Interrogazione n. 73 dell’on. Anna Hedh (H-0139/08)
Oggetto: Politica in materia di alcolici
Nell’autunno 2006 la Commissione ha comunicato la sua strategia in materia di alcolici, la quale indica che il consumo di alcol rappresenta un problema di salute pubblica. Ciononostante la Commissione ha presentato una proposta relativa alla viticoltura, COM(2007)0732, che è in netto contrasto con lo spirito della strategia. Può la Commissione riferire se intende utilizzare nei suoi futuri lavori la strategia in materia di alcolici o se invece si tratta solo di un documento tra tanti altri?
La comunicazione relativa a una strategia comunitaria volta ad affiancare gli Stati membri nei loro sforzi per ridurre i danni derivanti dal consumo di alcolici, adottata nell’ottobre 2006, definisce con chiarezza l’approccio della Commissione in materia di alcolici e salute. Affronta tutti gli aspetti che destano preoccupazione in maniera equilibrata, concentrandosi sull’abuso di alcolici e sulle sue nefaste conseguenze anziché demonizzare il consumo di alcolici in generale.
I danni derivanti dal consumo di alcolici è uno dei principali problemi sanitari, economici e sociali in tutta l’Unione europea. Gli alcolici causano ogni anno nell’Unione europea la morte di quasi 200 000 persone, a seguito soprattutto di malattie legate a un eccessivo consumo di alcolici, ma anche di incidenti stradali legati al consumo di alcolici nonché ad atti di violenza e omicidi commessi sotto l’effetto degli alcolici, comportando enormi costi per i sistemi sanitari, le economie e la società in generale.

> **ESTRATTO DEI DATI**

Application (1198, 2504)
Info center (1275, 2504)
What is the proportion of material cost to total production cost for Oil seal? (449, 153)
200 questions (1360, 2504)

> **COSA FARE**
Ricopia senza modifiche la parte del testo sulla politica in materia di alcolici che si apre con le parole in cui compare "Interrogazione n. 73" e si chiude con "tra tanti altri?". Per svolgere il compito basati soltanto sul testo.

> **RISULTATO**
Interrogazione n. 73 dell’on. Anna Hedh (H-0139/08)
Oggetto: Politica in materia di alcolici
Nell’autunno 2006 la Commissione ha comunicato la sua strategia in materia di alcolici, la quale indica che il consumo di alcol rappresenta un problema di salute pubblica. Ciononostante la Commissione ha presentato una proposta relativa alla viticoltura, COM(2007)0732, che è in netto contrasto con lo spirito della strategia. Può la Commissione riferire se intende utilizzare nei suoi futuri lavori la strategia in materia di alcolici o se invece si tratta solo di un documento tra tanti altri?